From the WSJ Real Estate Archives

Petals Show Their Mettle
At Flower-Industry Expo

by Bart Ziegler
From The Wall Street Journal Online
April 18, 2005

It's a gardener's vision of heaven. Nearly two dozen greenhouse complexes stretching from south of San Francisco to near San Diego are stuffed with the most beautiful potted flowers money can grow, their plump blooms almost surreal in their perfection.

Amid the acres of pristine delphiniums, flawless foxgloves and impossibly stately snapdragons -- some arranged in naturalistic displays that rival the world's best flower shows -- are brand-new plant varieties that won't show up at your local garden center until next year, if ever.

[photo] One of the flowers on display is said to be the first truly black pansy. Also shown is a gerber daisy -- a big-selling patio plant -- with flowers nearly the size of dinner plates, and a shade-loving hellebore, or Lenten rose, with flowers that face upward, not buried under the leaves as is usually the case.

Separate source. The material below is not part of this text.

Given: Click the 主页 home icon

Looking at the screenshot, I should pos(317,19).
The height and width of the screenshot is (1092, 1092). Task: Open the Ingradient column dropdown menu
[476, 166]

But you can forget about getting inside what serves as the flower industry's spring fashion shows. Much like at the runways in Milan and New York, the public is barred at the door. Called the "California pack trials," these industry showcases are organized every April by big wholesale plant breeders and seed companies to exhibit their new creations.

Slow Changes

This year, we snagged an invitation to see what draws nearly 1,000 plant professionals to these shows. Attendees range from buyers for big garden retailers to major flower growers to plant-industry sales people. What we found were some horticultural novelties that may tempt even the most experienced gardener -- as well as signs of the mass-market direction of the flower industry.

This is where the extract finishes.